En un contexto económico complejo, marcado por un preocupante incremento en los niveles de morosidad de los hogares, la autoridad monetaria nacional tomó una medida orientada a moderar el impacto del endeudamiento doméstico
El Banco Central de la República Argentina (BCRA) dispuso una reducción en el tope de la tasa de interés de referencia para los saldos refinanciados a través de tarjetas de crédito, un mecanismo al que recurren cada vez más familias para costear consumos cotidianos.
La iniciativa oficial busca mitigar las dificultades financieras de los usuarios en un escenario donde los presupuestos familiares se encuentran al límite. La decisión apunta directamente a las entidades no financieras emisoras de plásticos, regulando el costo máximo que podrán aplicar a quienes no logren cancelar el total de sus resúmenes en el próximo ciclo de facturación.

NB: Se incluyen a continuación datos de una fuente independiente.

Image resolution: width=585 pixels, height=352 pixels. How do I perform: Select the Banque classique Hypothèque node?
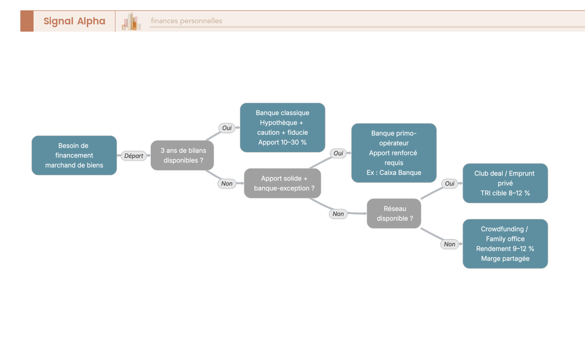pyautogui.click(x=282, y=127)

El nuevo esquema de tasas que regirá desde junio
A través de la Comunicación “B” 13178/2026, dada a conocer formalmente este miércoles 20 de mayo, el BCRA estipuló que la tasa nominal anual (TNA) máxima para las financiaciones con tarjeta de crédito quedará fijada en un 67,85% para el período correspondiente a junio. Esta actualización representa un descenso cercano a los 1,5 puntos porcentuales respecto del techo del 69,2% que la entidad había establecido a fines de abril.
El porcentaje determinado surge del promedio mensual ponderado por monto de los préstamos personales sin garantía real en moneda nacional que fueron relevados durante mayo. Normativamente, este indicador funciona como el límite legal para las operaciones de crédito de las firmas emisoras de tarjetas de compra y crédito que no pertenecen al sistema bancario tradicional, afectando de manera directa el costo financiero total que afrontarán los consumidores.
Una crisis de morosidad que escala en los sectores medios
El recorte de tasas llega como respuesta a un preocupante quiebre en la estabilidad de los créditos familiares. Según estadísticas oficiales, la irregularidad en los pagos del endeudamiento en los hogares alcanzó el 11,2% del total general. Esto significa un avance de 0,6 puntos porcentuales en la comparación intermensual y una alarmante suba de 8,3 puntos en relación al mismo mes del año anterior.
A diferencia de crisis previas, la imposibilidad de cumplir con las obligaciones financieras dejó de ser un problema exclusivo de los segmentos de menores ingresos. Los analistas sectoriales advierten que los incumplimientos comenzaron a reflejarse de forma nítida en los sectores medios y altos, que habitualmente califican para líneas crediticias y préstamos de montos mucho más elevados.
Radiografía de las deudas en los hogares argentinos
De acuerdo con relevamientos privados elaborados por la consultora Focus Market —en base a datos de miles de hogares, estadísticas del BCRA y la Encuesta Permanente de Hogares (EPH)—, el pasivo global de los argentinos ya trepó a la alarmante cifra de $39 billones. De ese total, unos $32,1 billones corresponden al circuito bancario tradicional (préstamos personales, líneas hipotecarias y tarjetas de crédito), mientras que los $6,9 billones restantes se concentran en el mercado no bancario, el cual abarca desde deudas en comercios de cercanía y mutuales hasta financiamiento informal.
En términos generales, un hogar promedio en situación de endeudamiento debe unos $5,7 millones dentro del ecosistema bancario y sumas cercanas a los $1,1 millones por fuera de él. Con este nuevo ajuste a la baja en los intereses de los plásticos, el Gobierno intenta poner un freno de emergencia a una dinámica de impagos que amenaza con resentir la cadena de cobros y el consumo básico de la población.